It is therefore an object of the present invention to provide a
highly fashionable golf ball that has a distinctive appearance with
a visual impact on the golfer.
As a result of extensive investigations, we looked at the outermost
cover layer which covers either the surface of a golf ball core or
the surface of a sphere composed of a golf ball core enclosed by a
cover layer, and selected various types of pigments for
incorporation in the base resin used to form the outermost cover
layer. From this, we discovered that when a predetermined amount of
an inorganic composite material prepared by coating glass flakes
with a metal or metal oxide is included instead of an aluminum
flake pigment or a pearlescent pigment in the base resin and the
resulting cover material is injection molded, the formation of weld
lines after injection molding can be minimized or prevented, in
addition to which brightness can be uniformly conferred to the
surface of the ball, giving the ball an aesthetically pleasing
appearance that has a visual impact.
That is, because the cover has a certain thickness, by including an
inorganic composite material in the cover, the inorganic composite
material becomes three-dimensionally and uniformly distributed
within the cover. Due to the influence of this three-dimensional
distribution, a ball appearance which is novel and has a visual
impact can be achieved.
We have also found that, in a golf ball obtained by coloring blue
or pink, for example, the core surface or an inner layer located to
the inside of the outermost cover layer and forming thereon an
outermost cover layer from a composition prepared by blending a
clear material as the resin base with the above-described inorganic
composite material, synergistic effects between the color
fashionability of the core surface or the inner layer located to
the inside of the outermost cover layer and the three-dimensional
distribution of the inorganic composite material within the
outermost cover layer can serve to further enhance the
distinctiveness and visual impact of the ball's appearance.

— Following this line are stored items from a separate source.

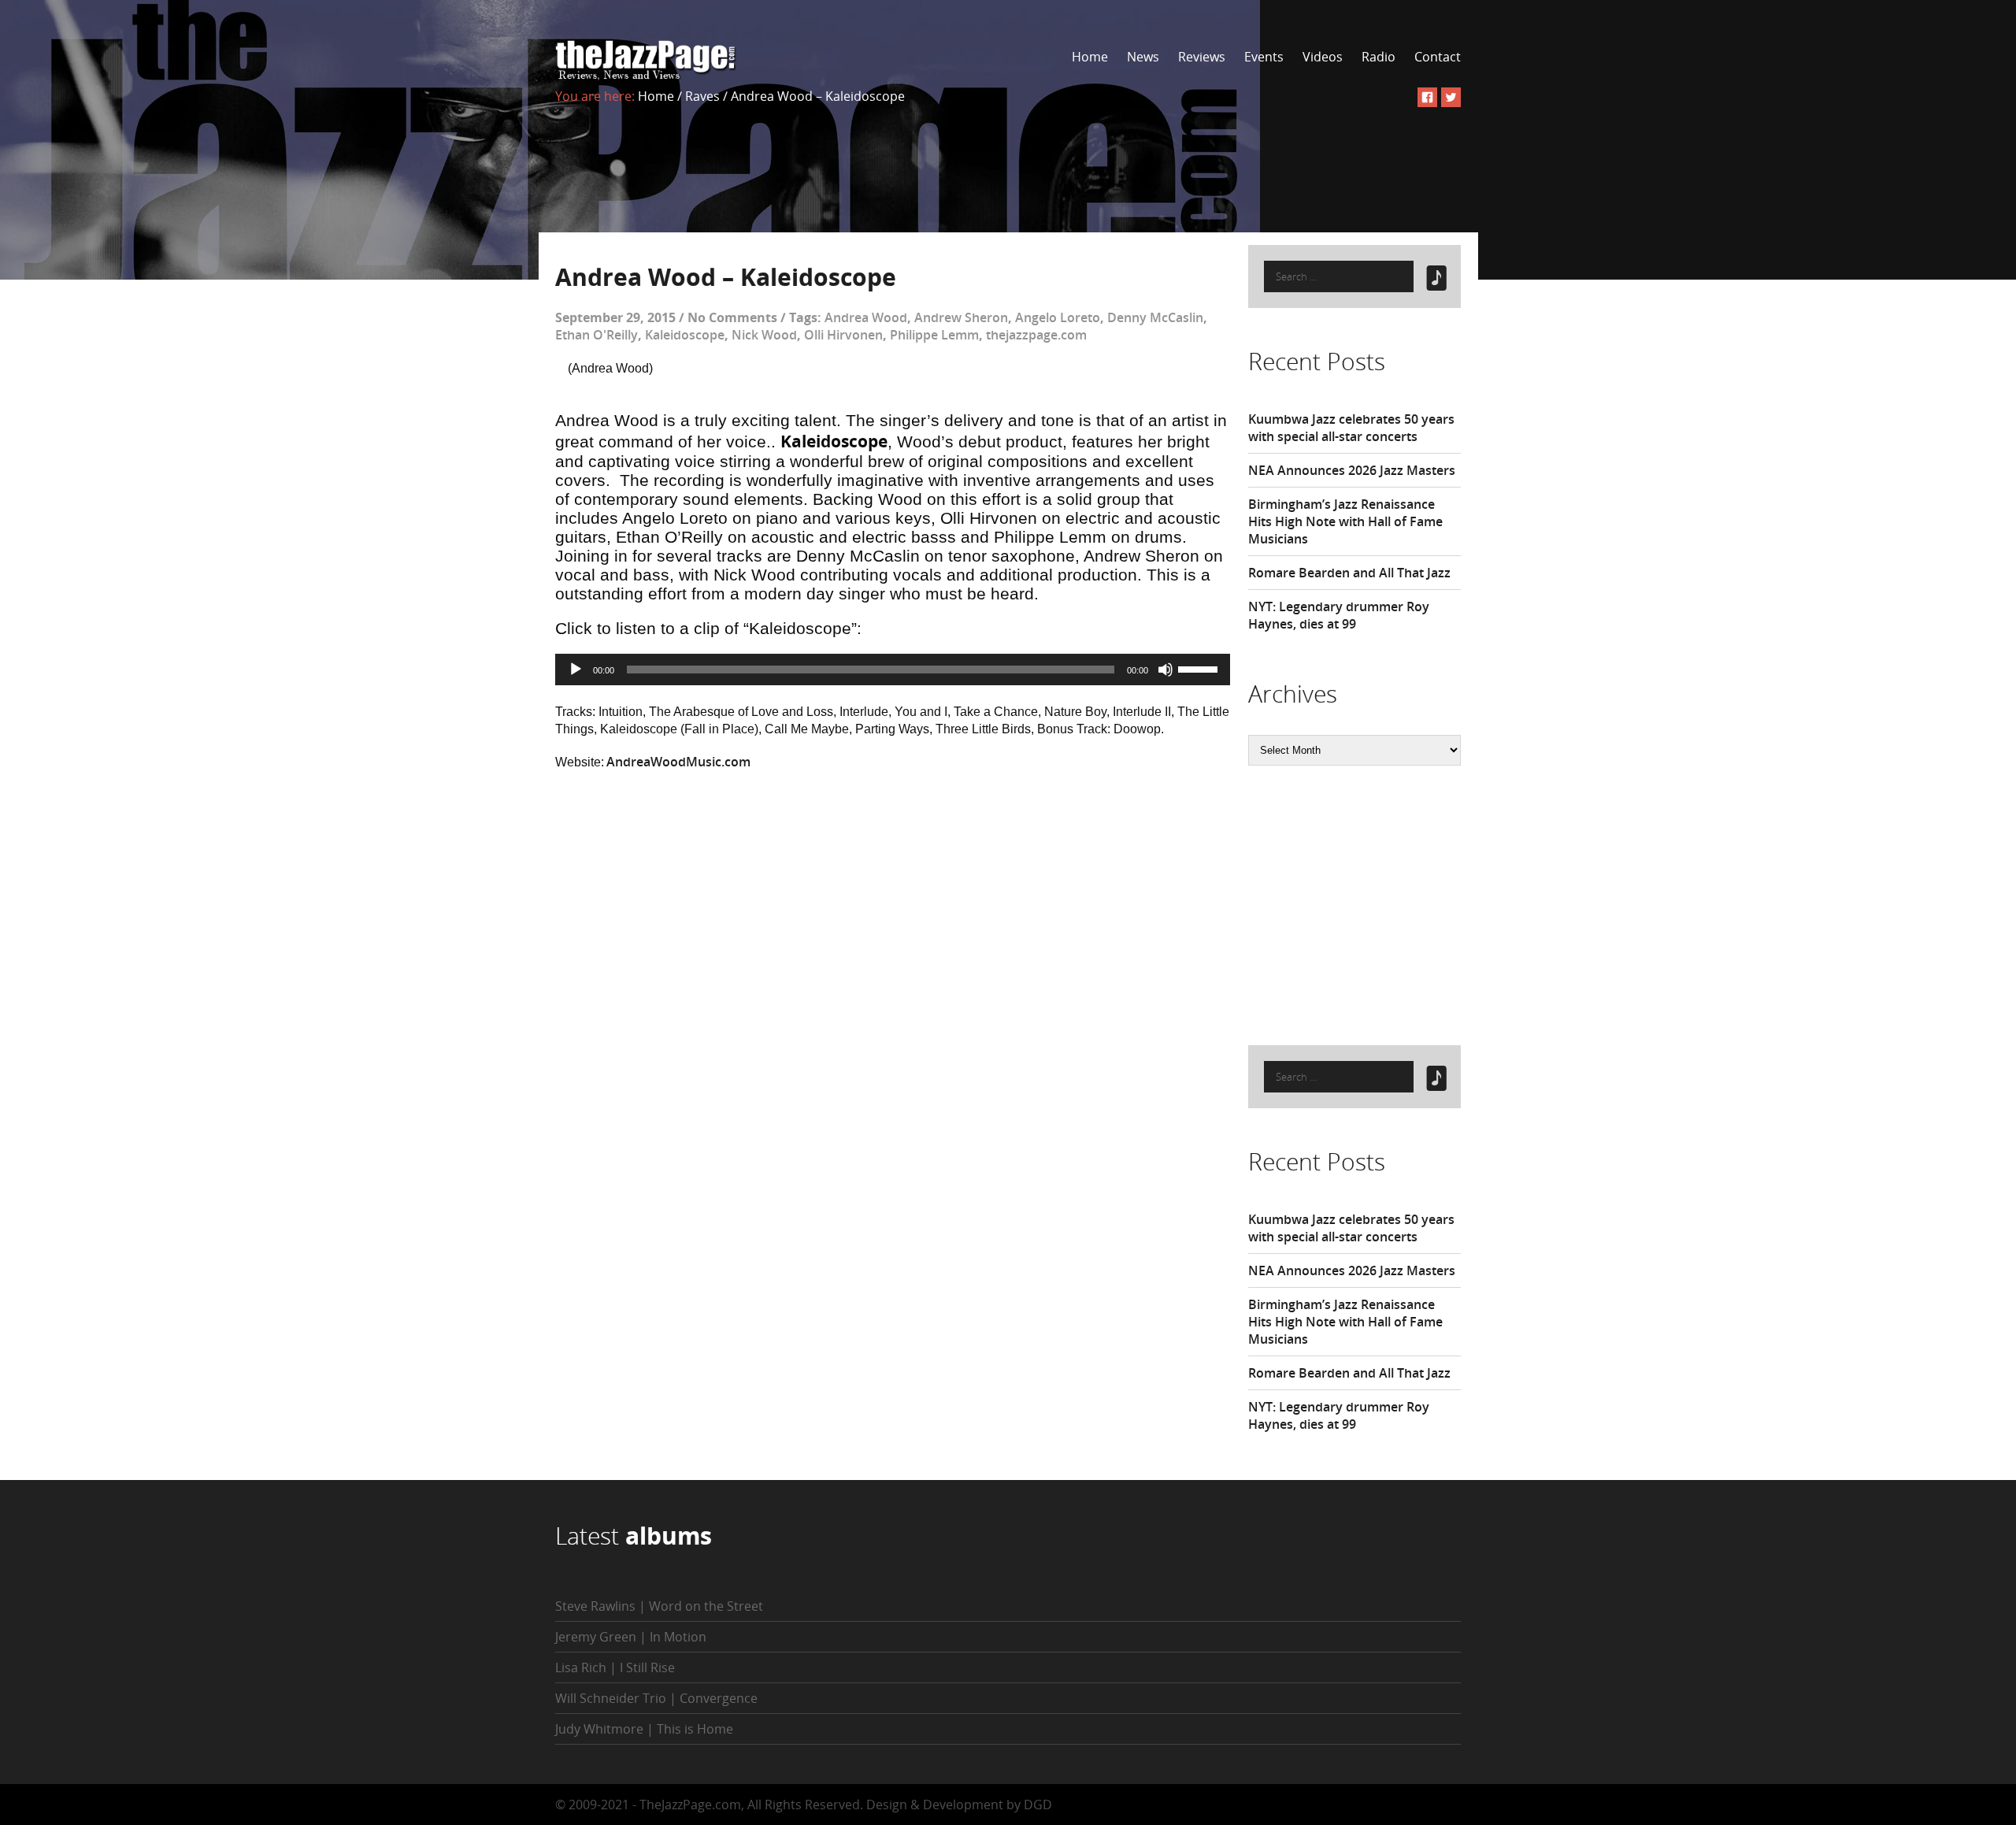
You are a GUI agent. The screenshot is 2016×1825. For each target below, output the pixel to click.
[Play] (576, 669)
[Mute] (1165, 669)
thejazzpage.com (1036, 334)
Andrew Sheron (961, 317)
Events (1264, 56)
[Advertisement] (1366, 903)
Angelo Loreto (1057, 317)
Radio (1378, 56)
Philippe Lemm (934, 334)
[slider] (1200, 668)
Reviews (1201, 56)
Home (1090, 56)
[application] (892, 669)
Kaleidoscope (684, 334)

Accordingly, the invention provides the following golf ball.
[1] A golf ball having a core or a sphere composed of a core
enclosed by a cover layer, and an outermost cover layer which
covers a surface of the core or a surface of the sphere, wherein
the outermost cover layer is composed primarily of at least one
thermoplastic resin or thermoset resin, which resin contains an
inorganic composite material prepared by coating glass flakes with
a metal or metal oxide. [2] The golf ball of [1], wherein the
inorganic composite material is included in an amount of 0.01 to 5
parts by weight per 100 parts by weight of the resin. [3] The golf
ball of [1], wherein the outermost cover layer is clear or
translucent. [4] The golf ball of [1], wherein the outermost cover
layer has a thickness of at least 1.0 mm but not more than 2.5 mm.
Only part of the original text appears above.